▶ _Task_:
Please copy the items again, starting with the line that contains "Viewport: 332px width, 200px" and going on through the end of the items, with "terminal" replaced by "console" and all else unchanged. Leave the pictures out of your answer.

========

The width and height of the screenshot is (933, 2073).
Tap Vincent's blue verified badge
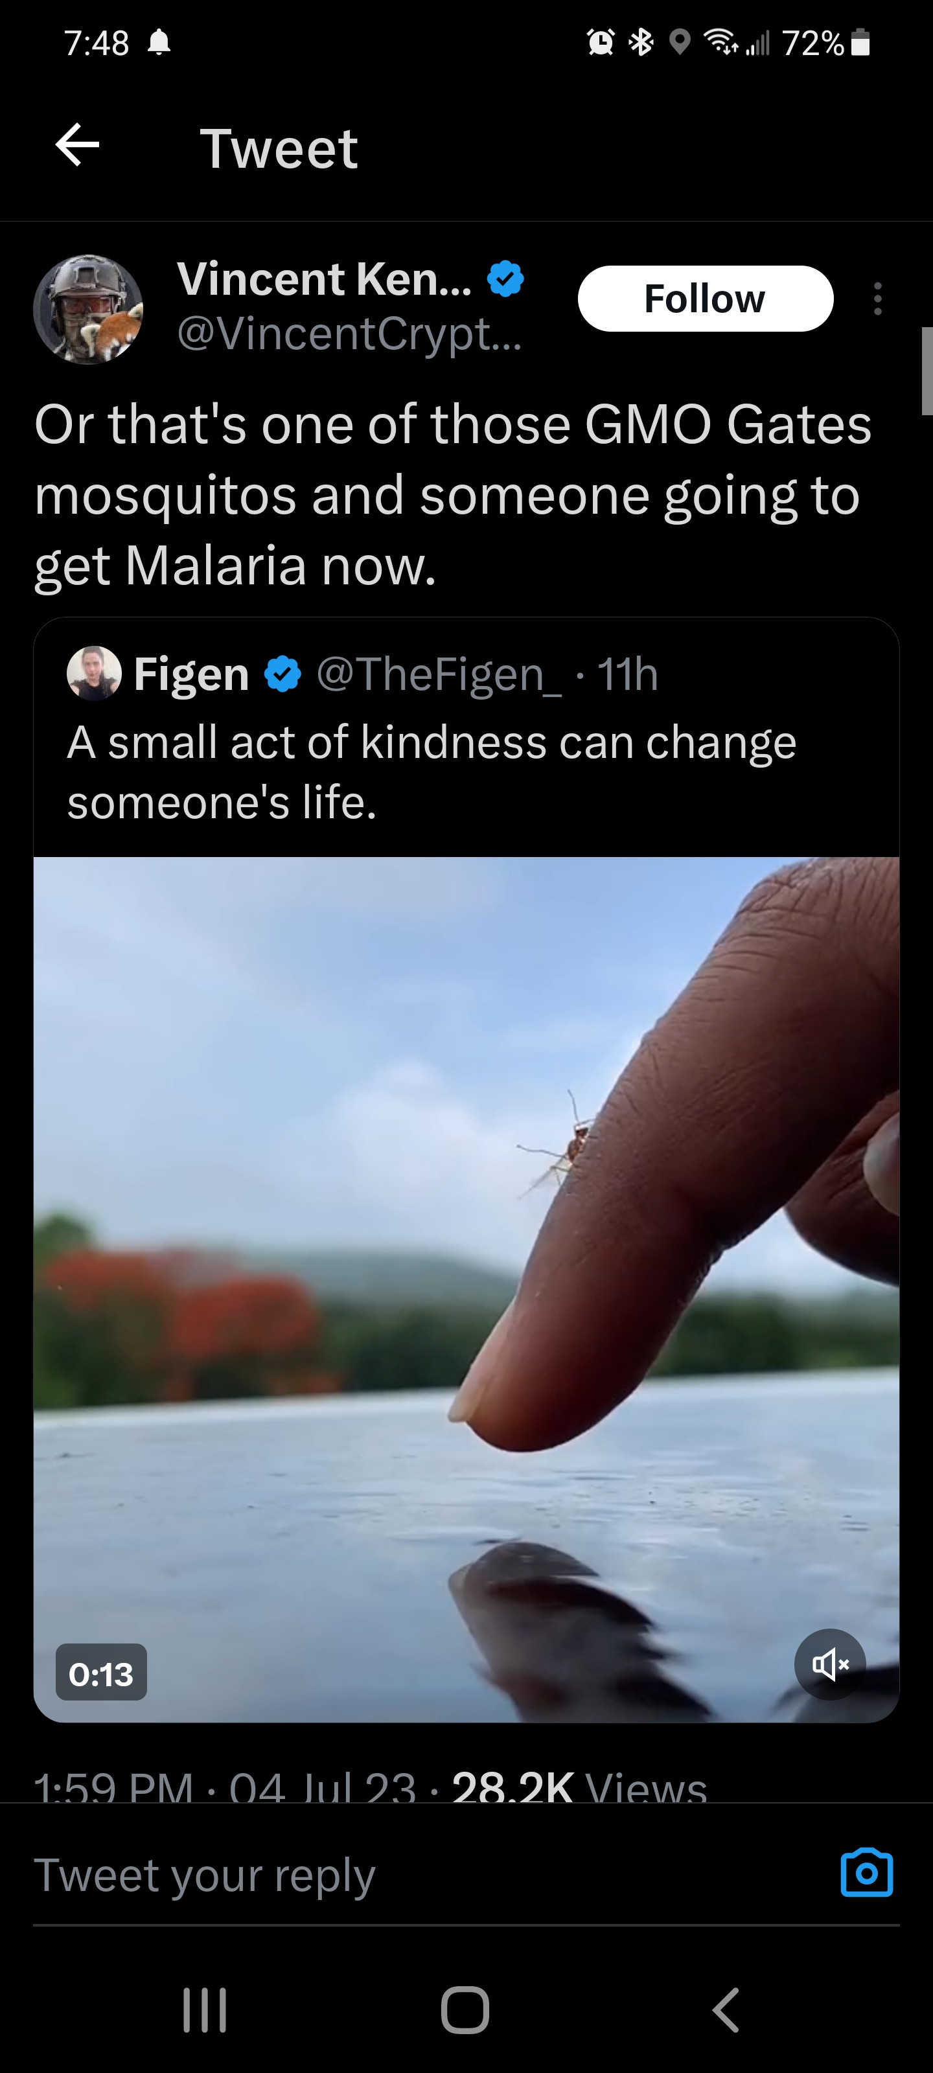506,279
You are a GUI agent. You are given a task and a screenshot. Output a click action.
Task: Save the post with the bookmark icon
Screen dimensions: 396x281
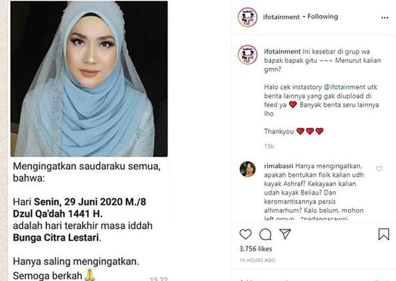coord(384,234)
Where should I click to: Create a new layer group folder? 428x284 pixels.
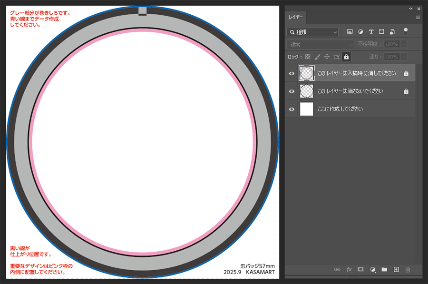[384, 269]
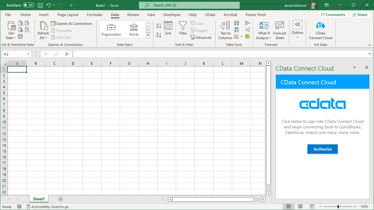The image size is (374, 210).
Task: Switch to Page Layout view
Action: point(300,206)
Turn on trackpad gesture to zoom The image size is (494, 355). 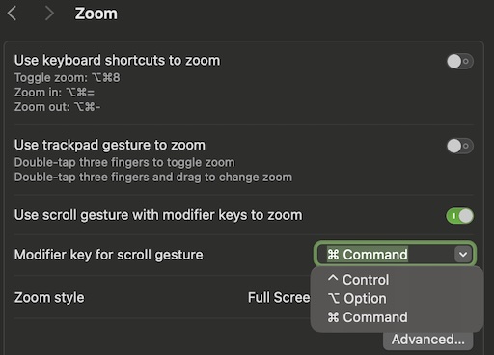(x=460, y=146)
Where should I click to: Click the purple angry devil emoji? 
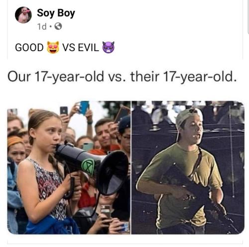(x=109, y=47)
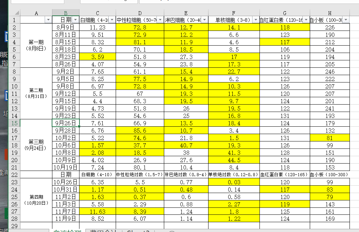359x232 pixels.
Task: Expand the 中性粒细胞 filter dropdown
Action: (x=160, y=20)
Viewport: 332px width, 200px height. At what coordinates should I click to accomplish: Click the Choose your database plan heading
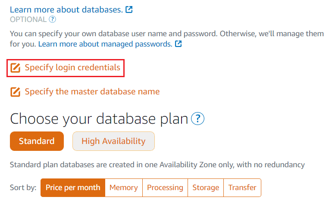99,119
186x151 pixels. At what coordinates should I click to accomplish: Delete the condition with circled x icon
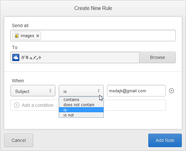pyautogui.click(x=171, y=91)
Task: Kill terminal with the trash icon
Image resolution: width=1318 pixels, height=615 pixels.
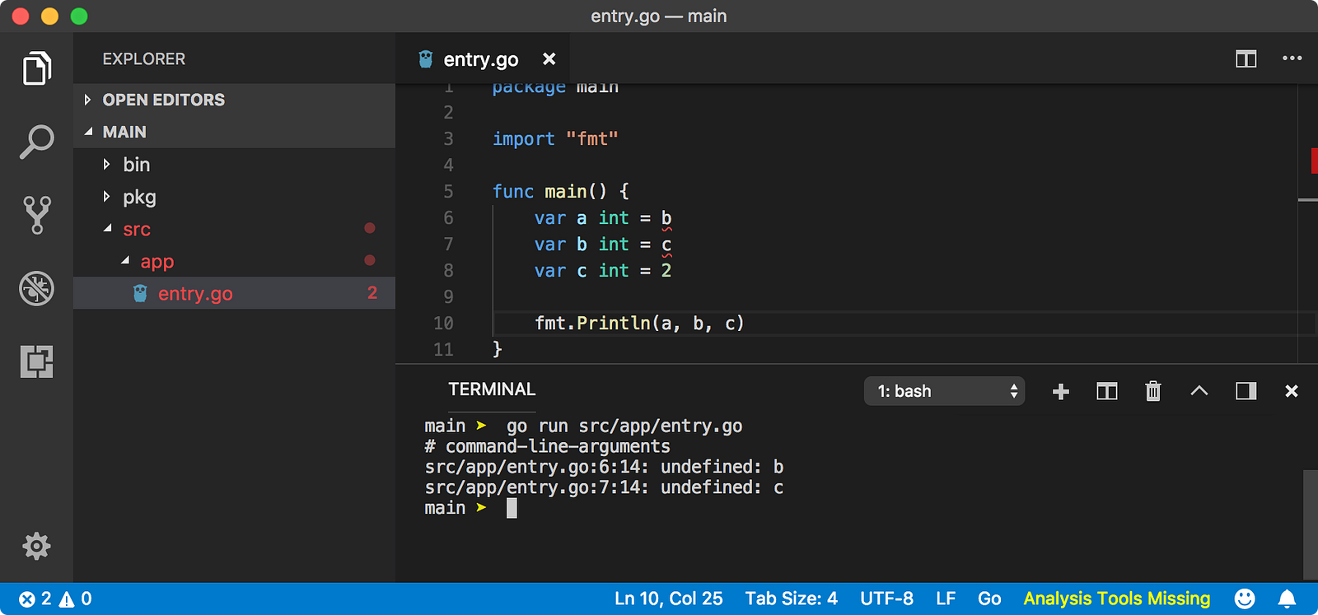Action: tap(1153, 391)
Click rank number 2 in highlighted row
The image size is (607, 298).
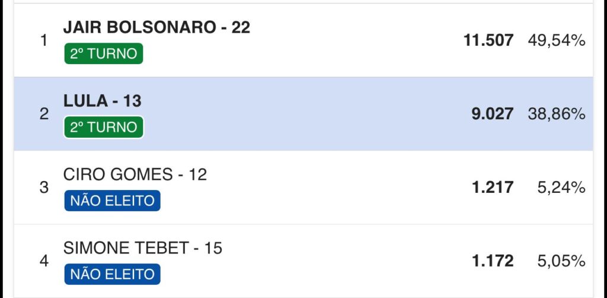tap(44, 114)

========

▶ _Exercise response_:
Viewport: 332px width, 200px height. At what coordinates should I click to accomplish: Click the Choose your database plan heading
99,119
186x151 pixels. At what coordinates should I click to accomplish: Delete the condition with circled x icon
pyautogui.click(x=171, y=91)
Task: Kill console with the trash icon
Image resolution: width=1318 pixels, height=615 pixels.
Action: tap(1153, 391)
Click rank number 2 in highlighted row
The image size is (607, 298).
tap(44, 114)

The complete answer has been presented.